**EXERCISE GOAL**: Gather each line of the entries below that includes "agent".

Data entries:
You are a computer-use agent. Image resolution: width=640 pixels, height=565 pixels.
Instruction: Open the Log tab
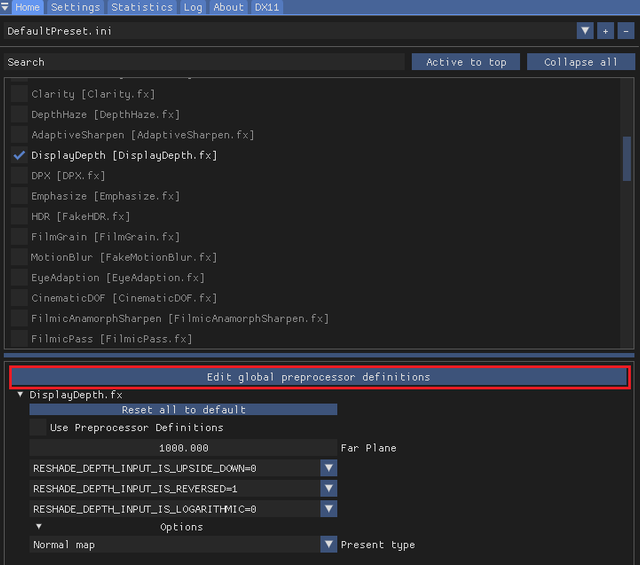click(193, 7)
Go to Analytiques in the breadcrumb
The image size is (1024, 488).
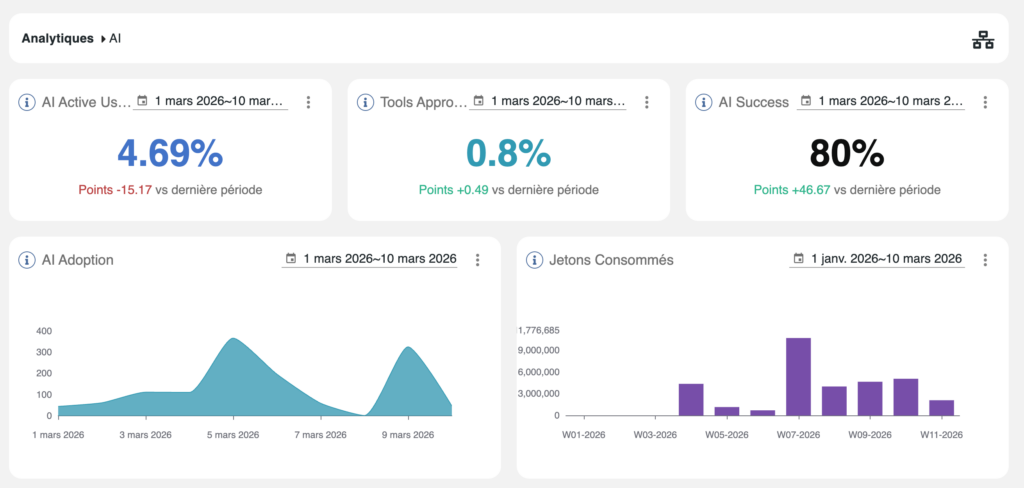click(57, 39)
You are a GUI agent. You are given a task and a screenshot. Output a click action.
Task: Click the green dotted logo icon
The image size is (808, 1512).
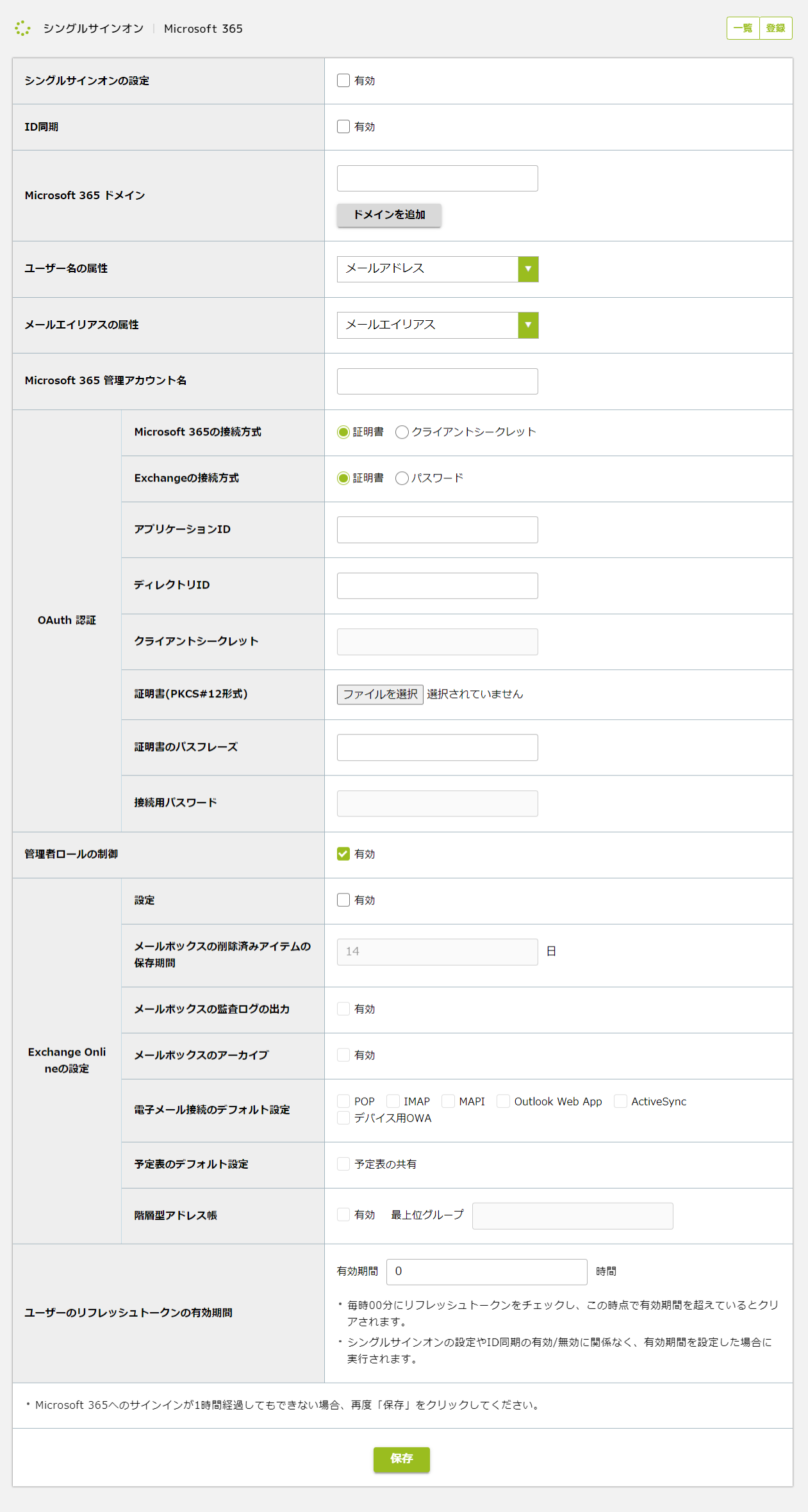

**ANSWER BELOW**:
You are a computer-use agent. Image resolution: width=640 pixels, height=565 pixels.
You are a GUI agent. You are given a task and a screenshot. Output a click action.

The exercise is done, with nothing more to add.